Gianluigi Buffon da Torino ha inviato la maglia numero uno della Juventus originale ed autografata, a sfidarlo a colpi di solidarietà prima di affrontarlo in campo è il napoletano Lorenzo Insigne che mette all’asta la 24 del Napoli. Non ha voluto mancare l’appuntamento il gioiellino della Fiorentina Federico Bernaderschi in campo con la numero 10 viola. Anche il calcio ligure si schiera per la Gigi Ghirotti con il derby tra Gentiletti e Viviano, con le loro maglie numero 3 e 2 di Genoa e Sampdoria, e con la sfida tra i bomber di Spezia ed Entella Nenè e Caputo.

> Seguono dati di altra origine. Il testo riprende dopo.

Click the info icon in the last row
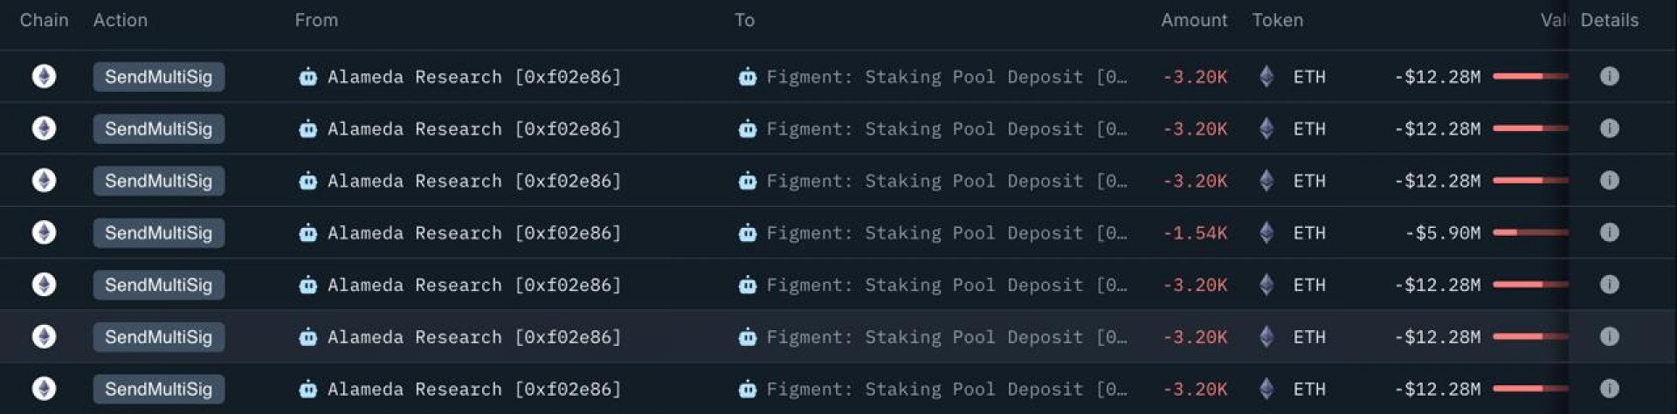Screen dimensions: 1677x414 pyautogui.click(x=1609, y=389)
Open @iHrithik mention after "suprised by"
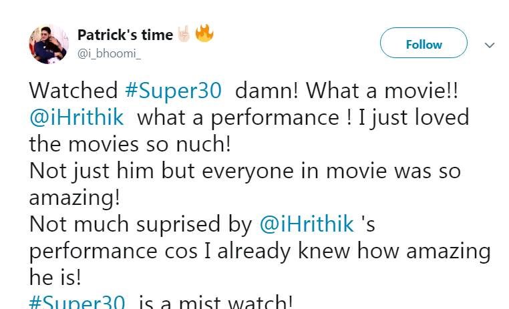Screen dimensions: 509x309 (x=307, y=224)
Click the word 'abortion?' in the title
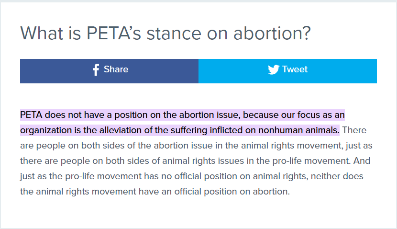Screen dimensions: 397x229 coord(272,33)
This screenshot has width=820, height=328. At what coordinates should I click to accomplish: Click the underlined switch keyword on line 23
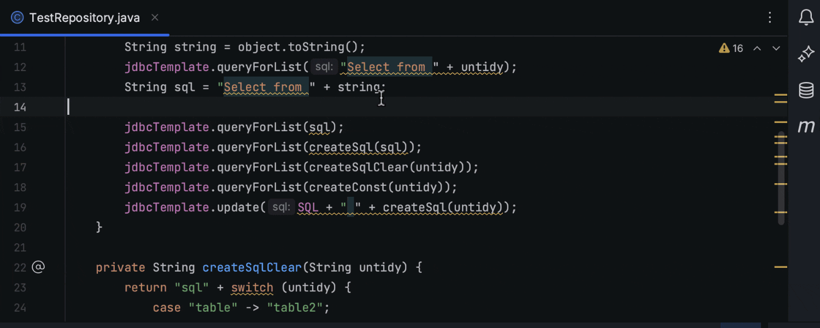(252, 287)
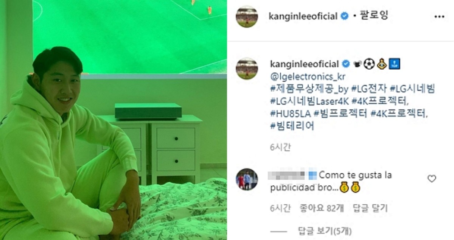Viewport: 454px width, 240px height.
Task: Click the post's 6시간 timestamp
Action: point(281,147)
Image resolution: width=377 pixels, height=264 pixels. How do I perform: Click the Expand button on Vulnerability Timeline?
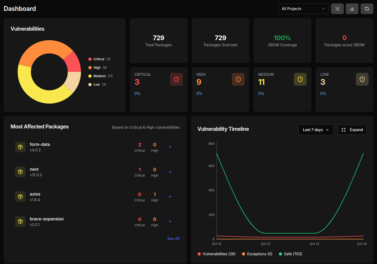(x=352, y=129)
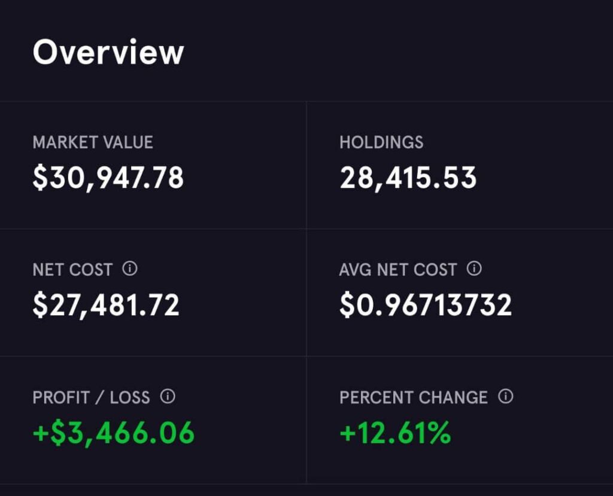The height and width of the screenshot is (496, 613).
Task: Tap the $27,481.72 net cost amount
Action: click(x=106, y=305)

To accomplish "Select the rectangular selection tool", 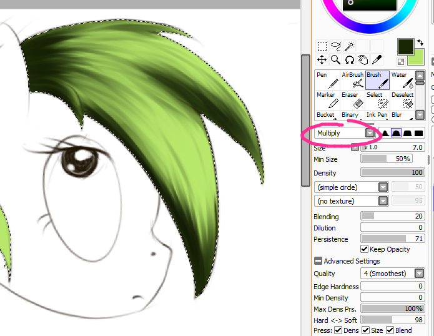I will click(x=322, y=46).
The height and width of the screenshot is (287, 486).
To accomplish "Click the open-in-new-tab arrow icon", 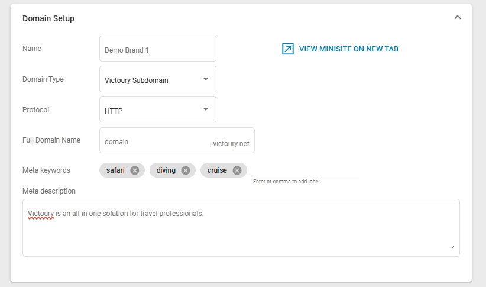I will 288,49.
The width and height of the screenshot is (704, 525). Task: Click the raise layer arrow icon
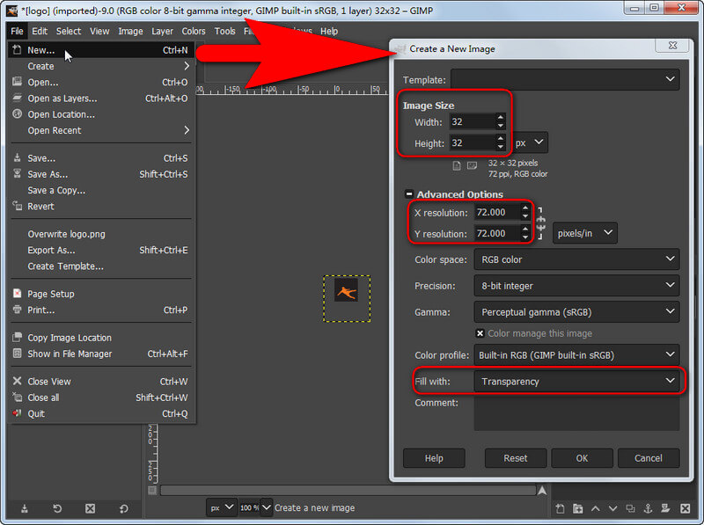[595, 508]
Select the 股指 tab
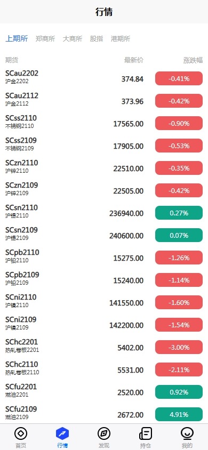This screenshot has height=450, width=208. click(97, 39)
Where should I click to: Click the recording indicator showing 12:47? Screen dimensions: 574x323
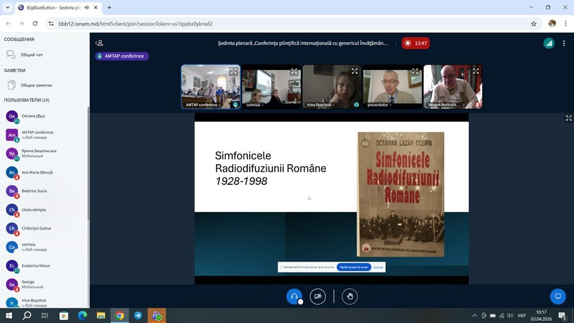click(x=416, y=43)
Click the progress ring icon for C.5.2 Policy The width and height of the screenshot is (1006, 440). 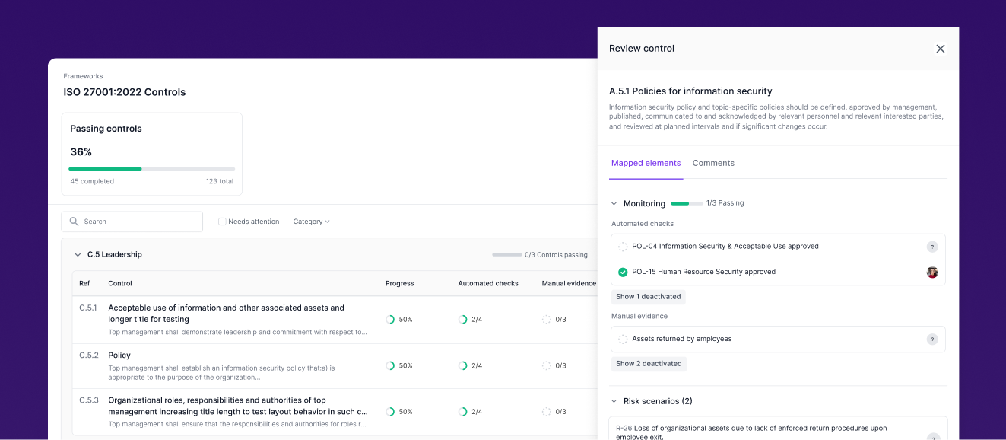[390, 365]
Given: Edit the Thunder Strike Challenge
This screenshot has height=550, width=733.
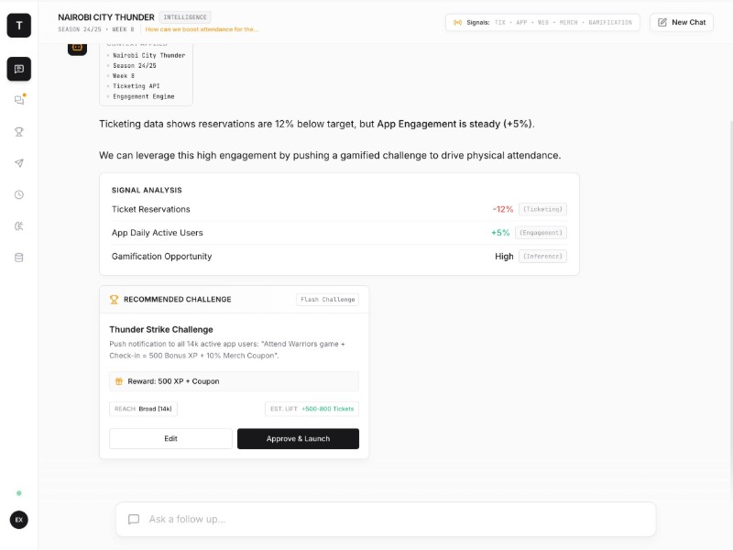Looking at the screenshot, I should (x=170, y=438).
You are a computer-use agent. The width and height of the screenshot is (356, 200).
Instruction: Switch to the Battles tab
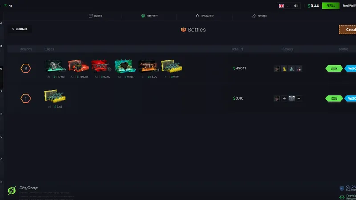click(149, 16)
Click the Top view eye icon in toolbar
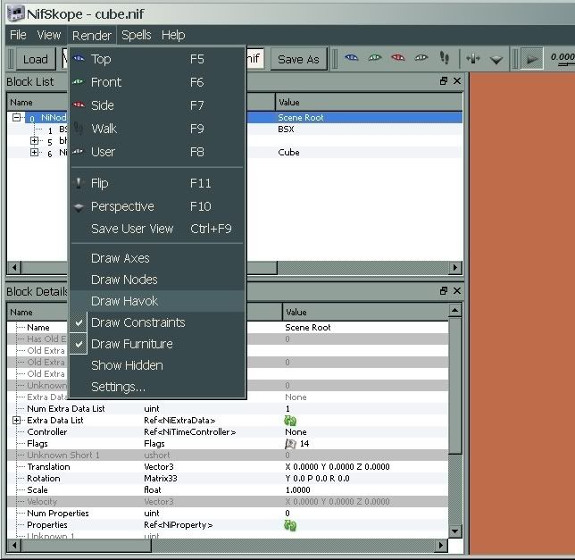This screenshot has height=560, width=575. point(352,59)
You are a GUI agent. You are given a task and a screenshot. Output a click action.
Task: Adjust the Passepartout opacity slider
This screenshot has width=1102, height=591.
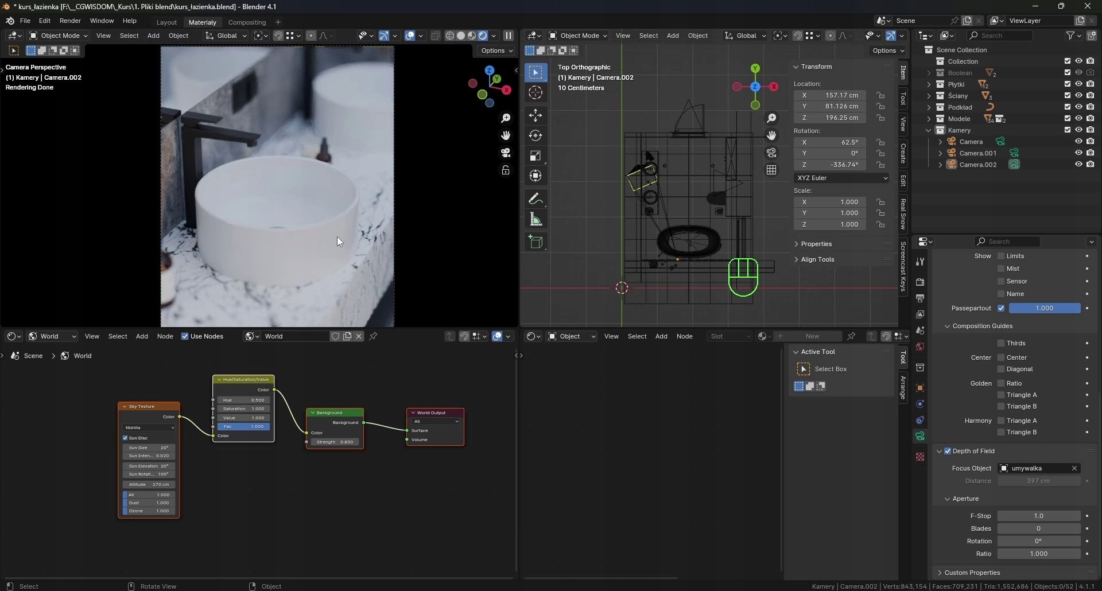click(1044, 308)
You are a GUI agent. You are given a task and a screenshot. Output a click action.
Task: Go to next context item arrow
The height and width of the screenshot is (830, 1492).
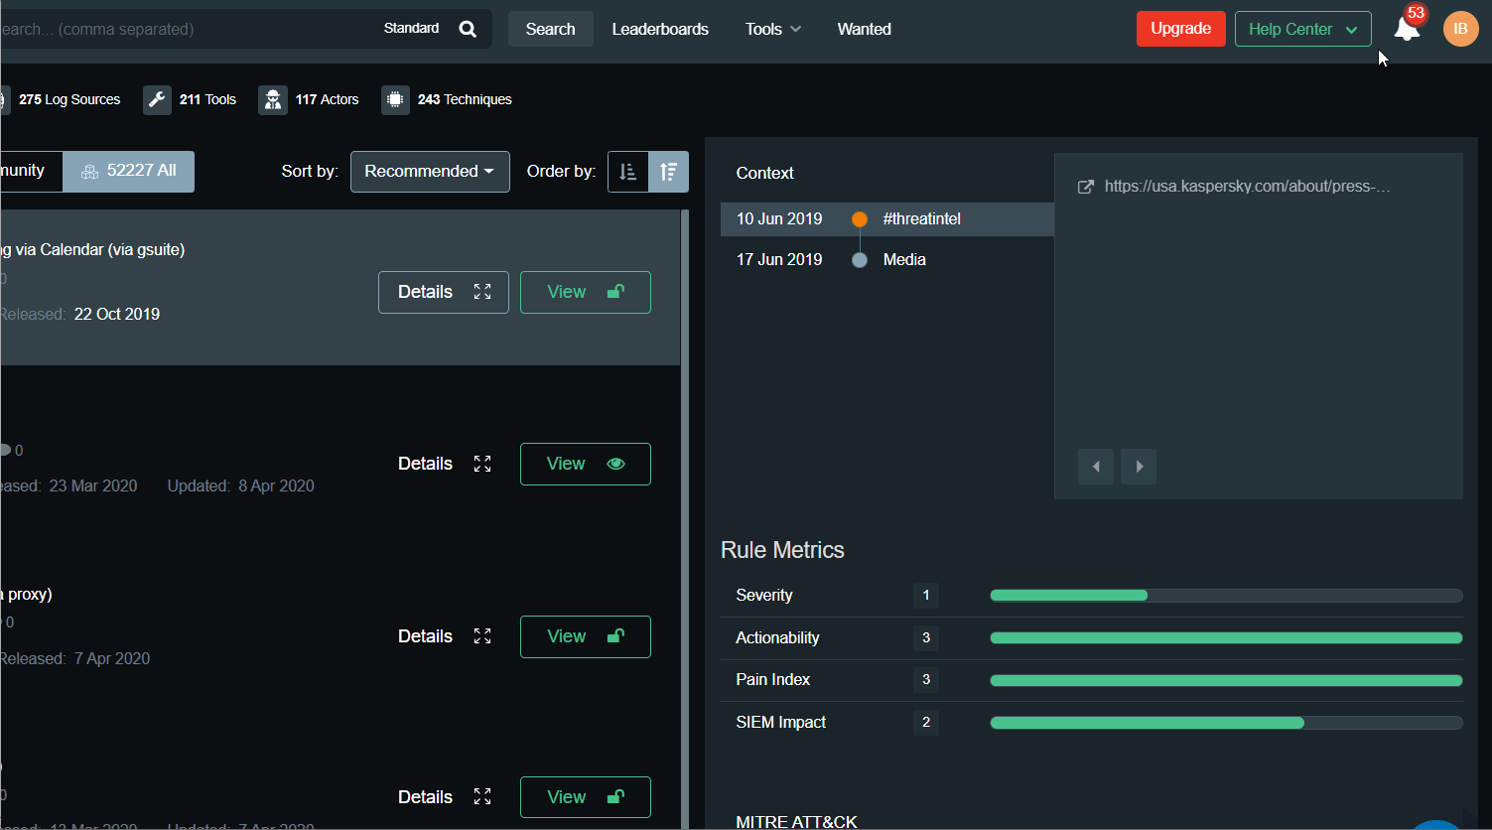click(1139, 467)
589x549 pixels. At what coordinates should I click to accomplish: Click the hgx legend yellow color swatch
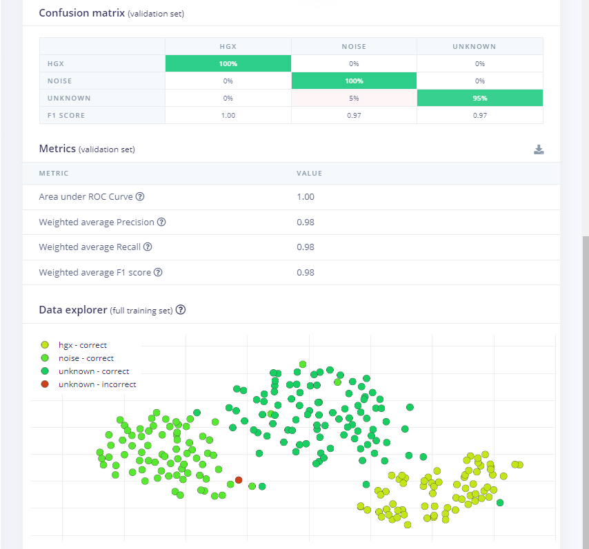(x=45, y=345)
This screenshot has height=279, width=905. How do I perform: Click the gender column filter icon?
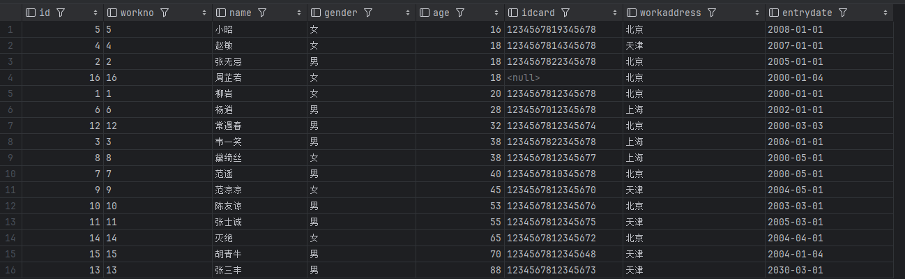pyautogui.click(x=367, y=13)
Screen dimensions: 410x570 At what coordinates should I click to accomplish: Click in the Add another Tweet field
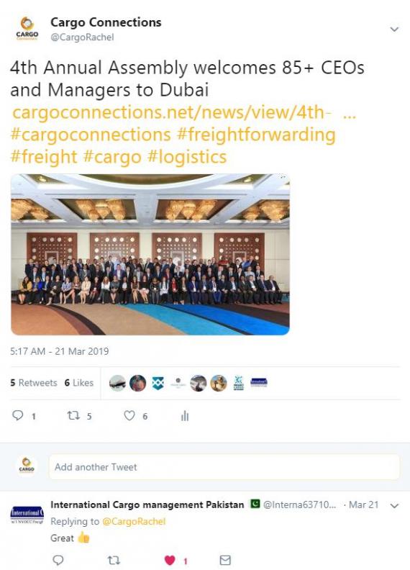(224, 467)
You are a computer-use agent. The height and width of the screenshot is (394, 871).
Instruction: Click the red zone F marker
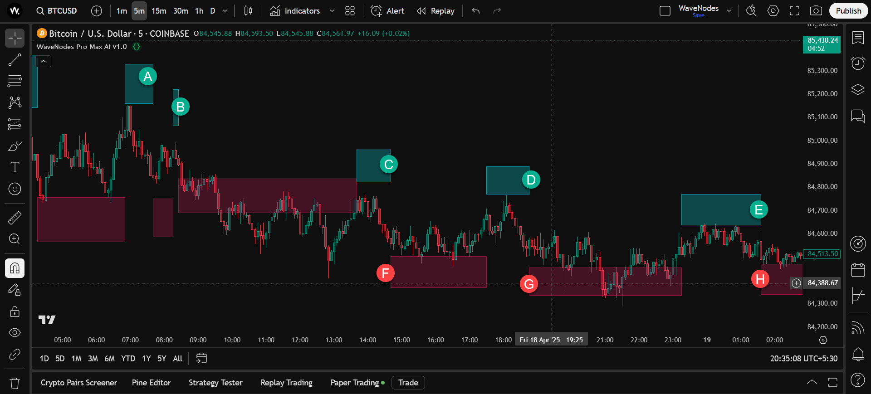point(385,273)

Nella settimana più calda dell’asta benefica di Stelle Nello Sport c’è anche la nuotatrice Federica Pellegrini che partecipa con il suo costume di allenamento Jaked autografato. Restando in acqua non potevano mancare il Settebello e le sincronette con le maglie autografate da Valentino Gallo e da tutte le azzurre del nuoto sincronizzato, due preziosi cimeli in arrivo direttamente dalle Olimpiadi di Rio 2016. Fino a giovedì prossimo sarà possibile aggiudicarsi altri cimeli azzurri: la maglia della Nazionale di Basket, la tuta originale dell’Italia della Ginnastica firmata da Davide Donati e Michela Castoldi e i guantoni autografati del pluridecorato pugile Roberto Cammarelle. Un salto nel passato, infine, con la maglia Kappa Cus Torino di pallavolo firmata da Piero Rebaudengo.